File vs Object Storage - do we need to make a binary choice?

Object Storage has been a long time developing but is finally making inroads into the application development process. There are predictions being made that object storage will subsume file storage, but in reality, these are two use cases, both of which should be treated on their merits and used accordingly.

Background

Object storage has existed in the public cloud and the data centre for over two decades. The origins can be traced back to work done in the late 1990s, including start-ups like Filepool, which was acquired by EMC and became the Centera platform. The object model uses REST-based APIs and web protocols to transfer data across the network, either locally or across a wide area that includes the Internet.

Historically, object storage has been used for large-scale data stores, including archives and secondary backup data. This approach has changed over recent years, as fast object stores and smaller footprints have been developed.

Protocol

One of the first considerations when comparing object and file storage is the protocol. Object storage operates around a set of primitives – CRUD – create, read, update and delete – which apply to objects under management. Object stores write (create) objects as a single entity in one atomic operation and generally don’t update in place. Once an object is created, any updates are then a combination of delete and create, although some platforms do allow in-place modifications. Similarly, read operations generally read an entire object, although protocols like S3 do provide some degree of range-based retrieval.

Now, we should point out that the CRUD model is a simplification of the commands available for managing objects. Most object storage solutions today follow the AWS S3 API, which offers a vast range of commands and sub-command options, many of which have been developed to support platform features like Glacier.

NAS

Network Attached Storage solutions implement protocols like NFS and SMB, enabling remote clients to access files in a file system stored on a central server. Although not specifically POSIX-compliant, protocols like NFS introduce the ability to update data in place, create and extend files, place files in a hierarchy (directory/folder structure) and implement file locking for data integrity.

Implementation

The evolution of NAS and object storage has resulted in some protocol-specific implementation details. The first crop of object storage vendors arguably created scale-out multi-node systems to gain resiliency and scalability. File servers, in contrast, can be implemented on a single Linux, Unix or Windows machine with no special storage implementation.
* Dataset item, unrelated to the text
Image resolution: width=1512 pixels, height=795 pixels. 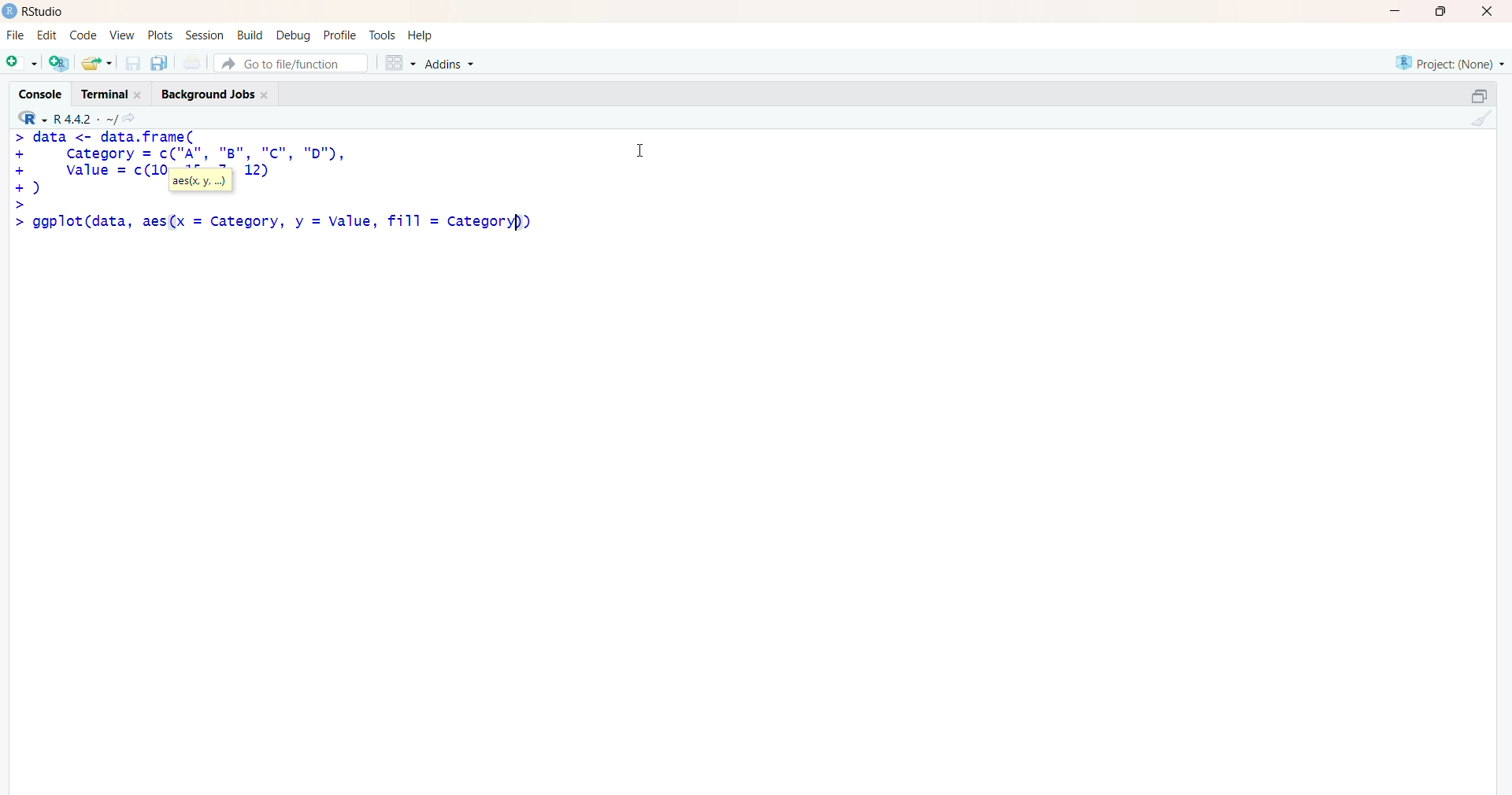 What do you see at coordinates (10, 11) in the screenshot?
I see `logo` at bounding box center [10, 11].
However, as we discuss the use cases for both NAS and object, it is worth highlighting that neither protocols require a specific architecture. Both NAS and object protocols could be scale-out or scale-up architectures – it really doesn’t matter.

Endpoint

This last point is probably the most important when considering how to use modern file and object storage. The public cloud has obfuscated the implementation details for storage platforms to the extent that the end-user only needs to know details of the endpoint to consume the service. The functionality offered by the endpoint becomes the important factor, not the hardware on which it sits.

Choices

So, how should we pick the right protocol? If strict consistency is important to your application, then file may be the best route. If your application needs parallel read access to millions of files as part of an analytics process, then object will probably be the right choice. If you’re building a traditional database application, then even block storage (god forbid) could be the right answer.

The Architect’s View™

As we discussed in this post six years ago, there are no protocol wars, instead it’s a question of “horses for courses”. In the future, if the majority of data doesn’t need the features of file storage, then object storage is the logical choice, as the protocol is arguably much more efficient than NAS. In this scenario, then perhaps object storage does become the dominant API for our data, simply by the volume of information stored.